Below are records with pictures in them. Output exactly the lines from the one with "Terms and services (89, 1940)" through the one with "others (223, 1219)", both included, and leave every picture out; give only those lines.
(Beginning of SUPPLIED DATA)
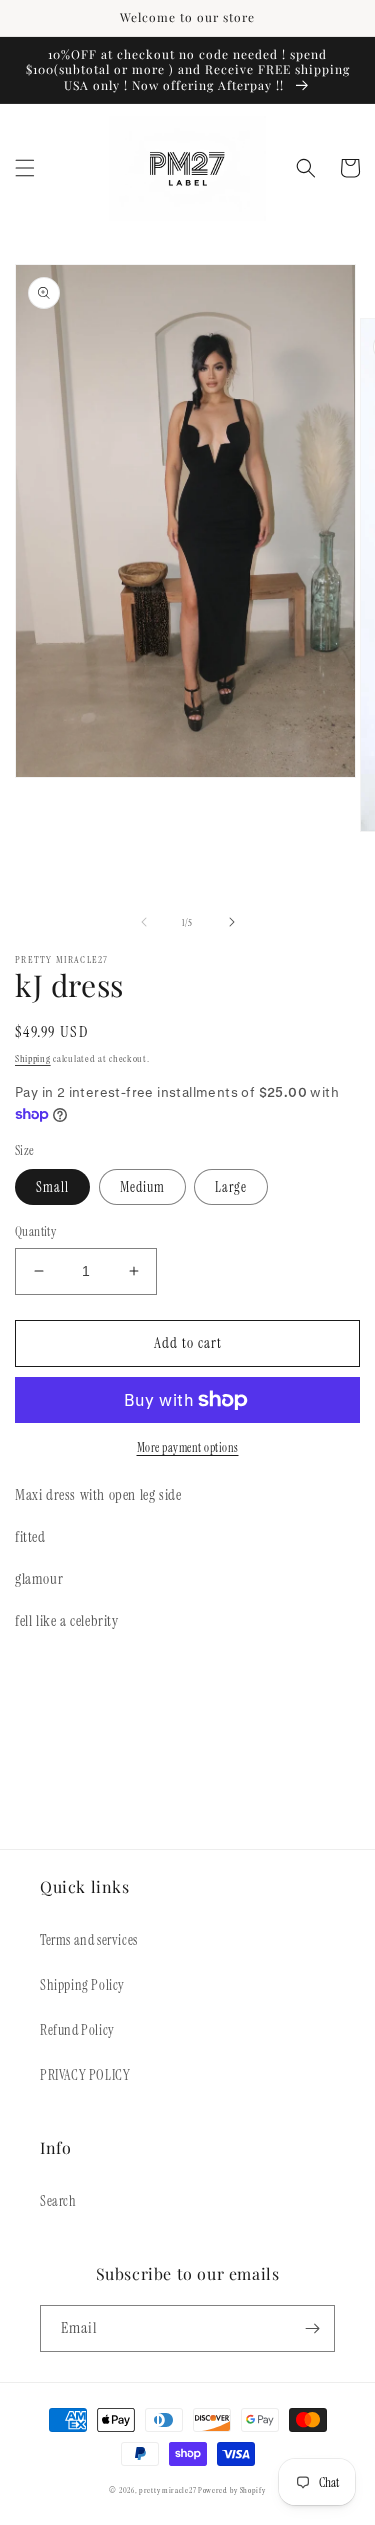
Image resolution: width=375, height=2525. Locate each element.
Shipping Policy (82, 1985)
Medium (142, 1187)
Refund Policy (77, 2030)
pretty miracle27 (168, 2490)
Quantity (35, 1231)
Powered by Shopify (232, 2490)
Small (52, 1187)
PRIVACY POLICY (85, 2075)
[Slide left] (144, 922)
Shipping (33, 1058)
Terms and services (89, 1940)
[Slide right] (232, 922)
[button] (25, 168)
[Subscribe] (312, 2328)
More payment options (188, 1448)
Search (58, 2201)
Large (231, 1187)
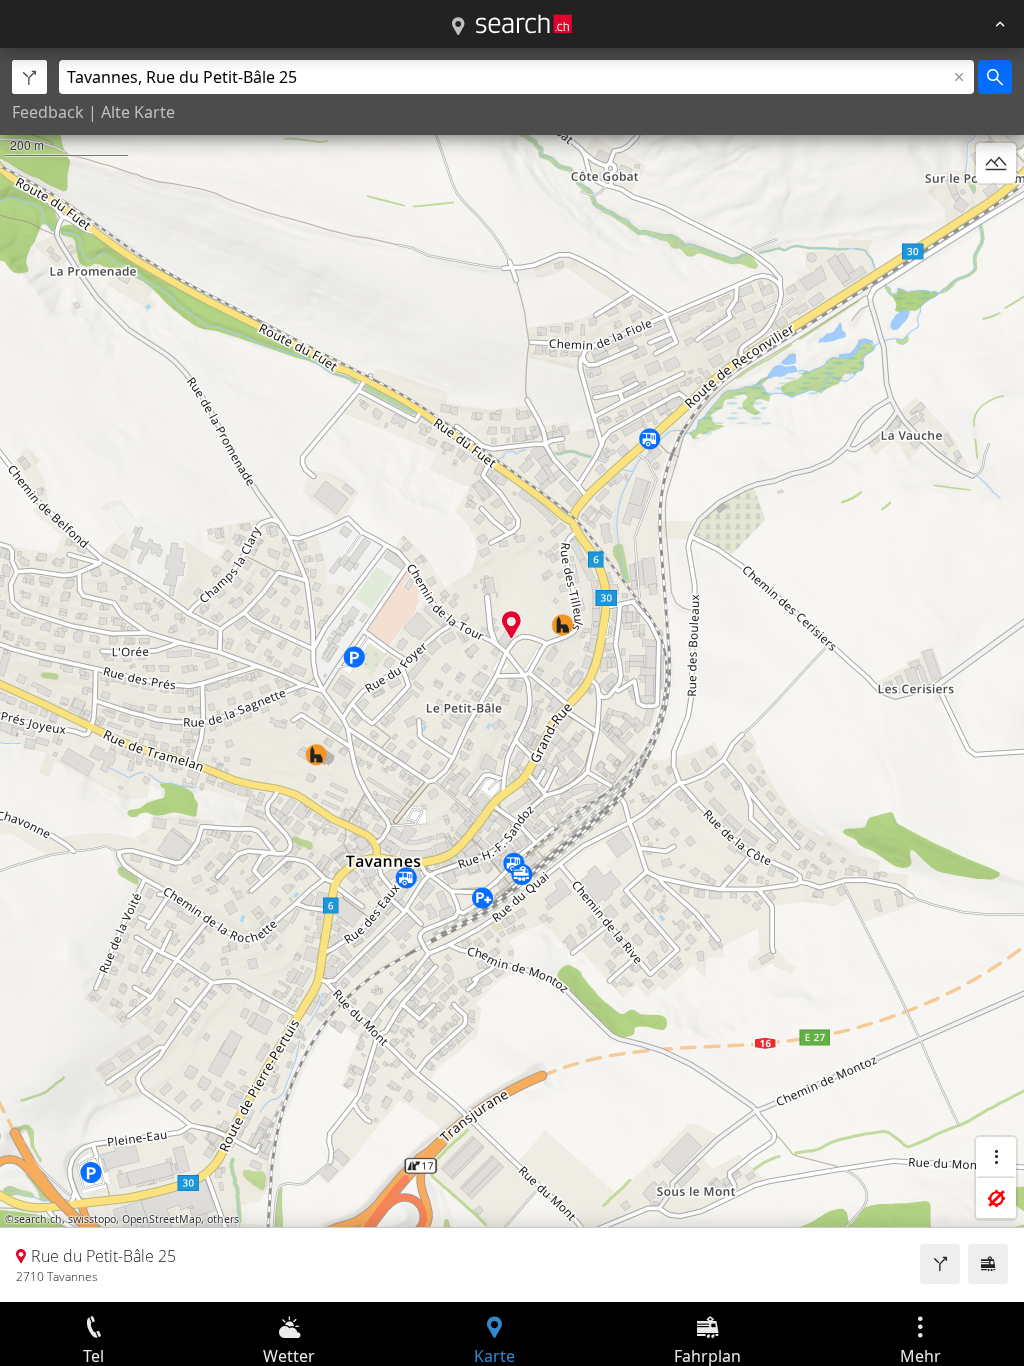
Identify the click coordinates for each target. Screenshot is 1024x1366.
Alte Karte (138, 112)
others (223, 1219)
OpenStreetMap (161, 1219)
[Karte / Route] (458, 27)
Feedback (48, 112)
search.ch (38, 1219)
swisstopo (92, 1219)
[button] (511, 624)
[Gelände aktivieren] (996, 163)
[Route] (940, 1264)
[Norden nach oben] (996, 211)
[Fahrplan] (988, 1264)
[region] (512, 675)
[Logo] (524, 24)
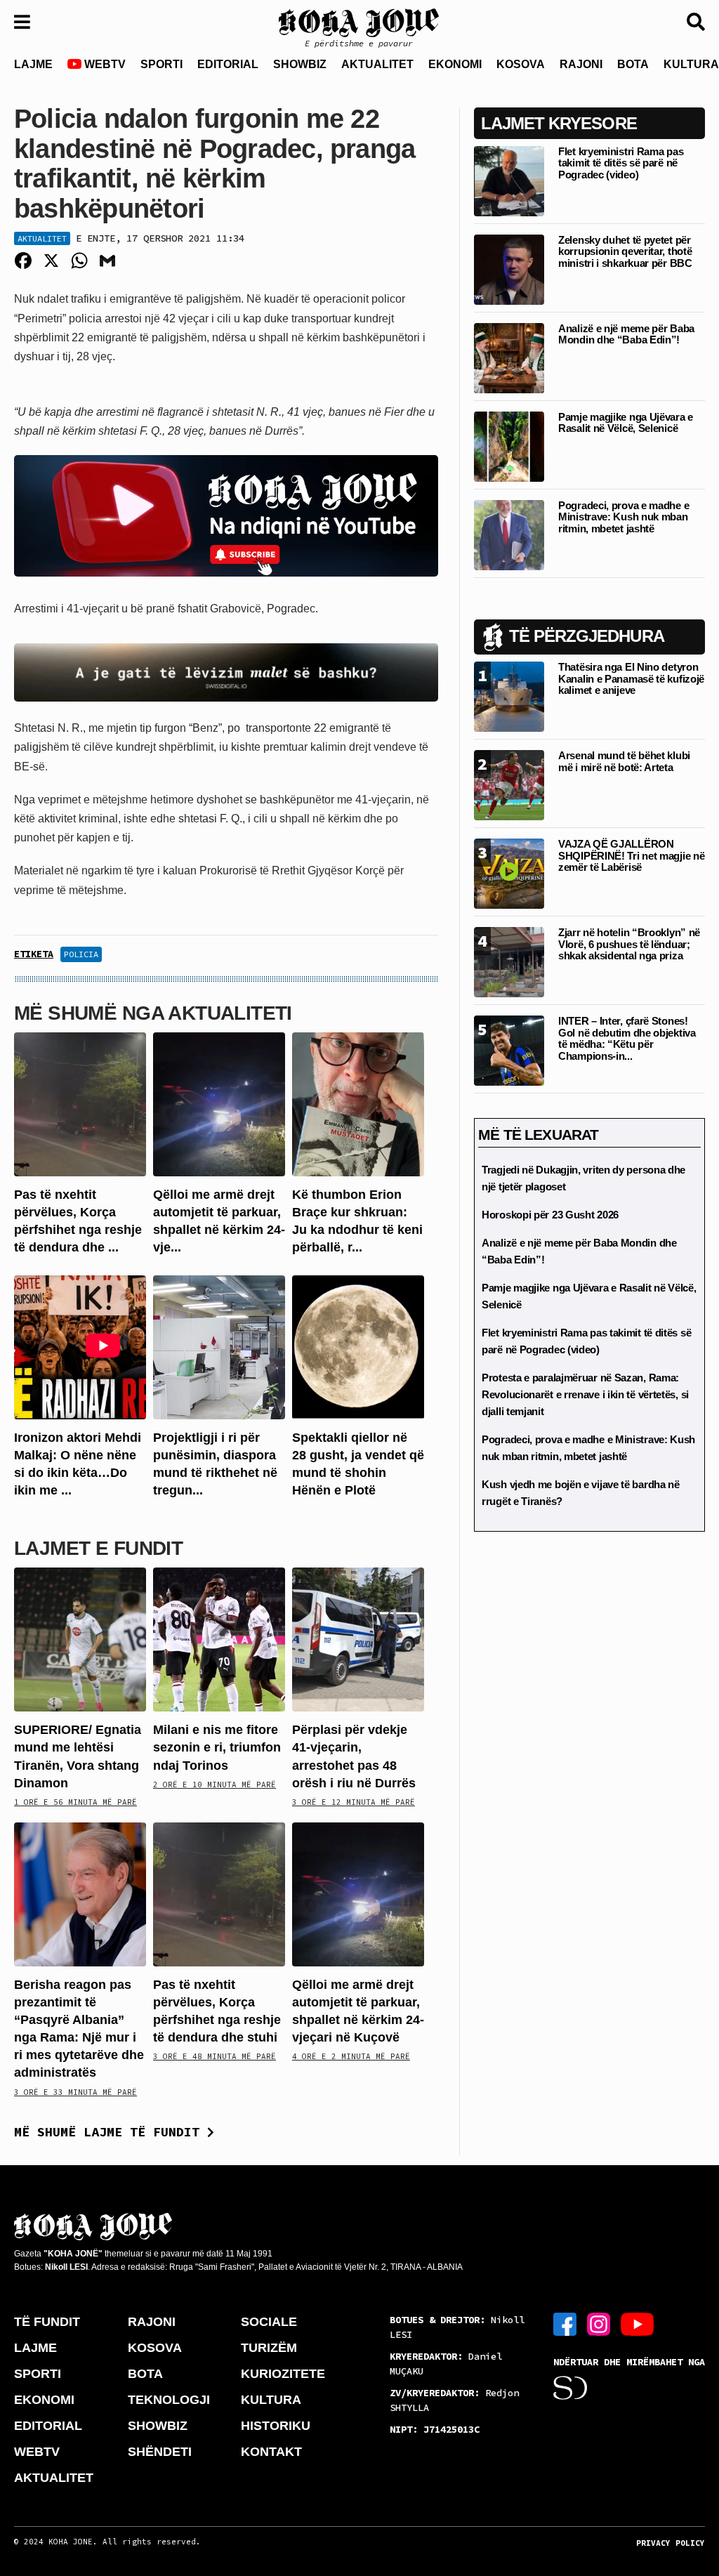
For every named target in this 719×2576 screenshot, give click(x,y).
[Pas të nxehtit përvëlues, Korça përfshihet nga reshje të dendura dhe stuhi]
(End of SUPPLIED DATA)
FINISHED TASK ->
Terms and services (89, 1940)
[Slide right] (232, 922)
[button] (25, 168)
[Subscribe] (312, 2328)
More payment options (188, 1448)
Search (58, 2201)
Large (231, 1187)
Identify the click coordinates for each target. Screenshot is 1024x1366.
Alte Karte (138, 112)
others (223, 1219)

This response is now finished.